My .02:  What I hear is not editors saying what's "hot" or what type or subtype is or is not selling.  What I hear is that they want stories they get gleeful over. *shrug*  That, however, is much harder to define, so it's not as easy to put on lists of what to write or not write.

JMHO, of course . . .

I completely agree -- it's why I shake my head when I see lists of "top ten overused things in . . . (fill in the genre)" and instantly there are hoards of writers saying excitedly, "I don't have any of those in mine!" or sadly "I have two of them."

It's not the point. It's the voice, the characters, the story.
#54 - April 23, 2008, 02:21 PM

I completely agree -- it's why I shake my head when I see lists of "top ten overused things in . . . (fill in the genre)" and instantly there are hoards of writers saying excitedly, "I don't have any of those in mine!" or sadly "I have two of them."

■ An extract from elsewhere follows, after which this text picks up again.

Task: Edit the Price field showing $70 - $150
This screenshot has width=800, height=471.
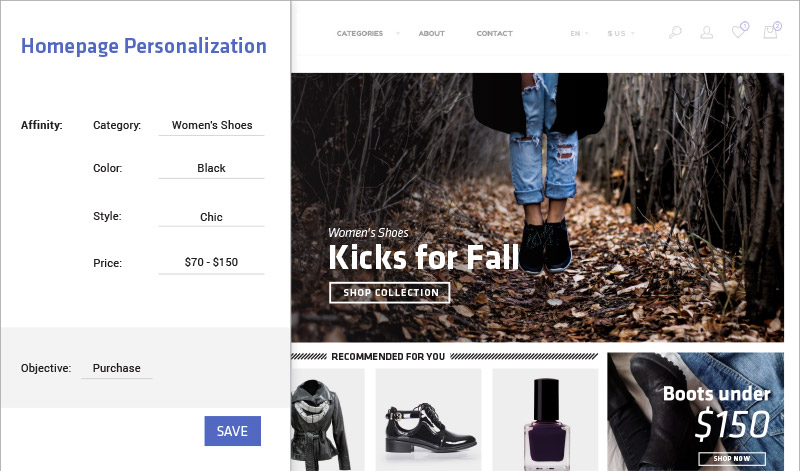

It's not the point. It's the voice, the characters, the story.

I agree with this too.  I think if you write a book you're passionate about, that passion will come through on the pages (I'm oddly passionate about how to survive after a zombie apocalypse *shrug*).  I'm sure I have things in my book that would be on an agent or editor "we're tired of this list."  And of course, you can write a book that has nothing on a "do not do list" and that doesn't mean it will get picked up either :)  I think it always comes down to "if it works, it works." 

And as an aside, it still boggles my mind (in a very good way!) to hear people talk about my book having read it.  Especially people like Melissa who's books are on my shelves!!  Thanks Melissa!  :thankyou
#55 - April 24, 2008, 06:24 AM
THE FOREST OF HANDS AND TEETH series (Delacorte)
INFINITY RING: DIVIDE and CONQUER (Scholastic)
www.CarrieRyan.com
@CarrieRyan

m_stiefvater

Guest
I think if you write a book you're passionate about, that passion will come through on the pages (I'm oddly passionate about how to survive after a zombie apocalypse *shrug*).

We won't mention what this might mean for your mental status, Carrie. ;p (and for the record, ever since I first read about your novel, I've been DYING to read it when it comes out and Melissa's recommendation did not help my patience one bit . . . so add me to the list of many many minions standing in line for it.)

And I think the last thing I'm going to say on the cliche front is that the only damning cliches in fantasy are cliche characters, rather than 3D characters. Everything else can be forgiven if you write well enough.
#56 - April 24, 2008, 07:40 AM

mike

Guest
I agree that it's all in how you tell the story, but sometimes as a reader I'd like to see a well-told story that isn't just using the same props well. What I mean is, even if you tell a great vampire story, that doesn't mean I might not be a little more excited if it's using some other prop (and actually taking the time to extrapolate what it would mean to have that fantasy element exist, not just swapping vampires with werewolves with any other entity that serves the same basic story purpose.)

Not having the cliches won't make a book great, but writing a great book without cliche does (I think) make it even better.

Something I've gotten a little tired of is seeing fantasy elements in UF always in some kind of underworld. It's not actually woven into the world, it's something off to the side to be discovered, something the parents don't know about, the MC's friends don't believe in, etc. I get tired of seeing our world with a fantasy element tacked on, even if lip service is given to that fantasy element being really important behind the scenes. Take the fantasy out from behind the scenes!  :grrr

It's not bad, I just wish I saw more balance. I still <3 you, Neverwhere and American Gods, don't worry!

Oh, oh, and I want to read your book, Carrie! I've wanted more zombie fiction since I read World War Z. (Which is quite brilliant and stunning. Read it if you haven't!)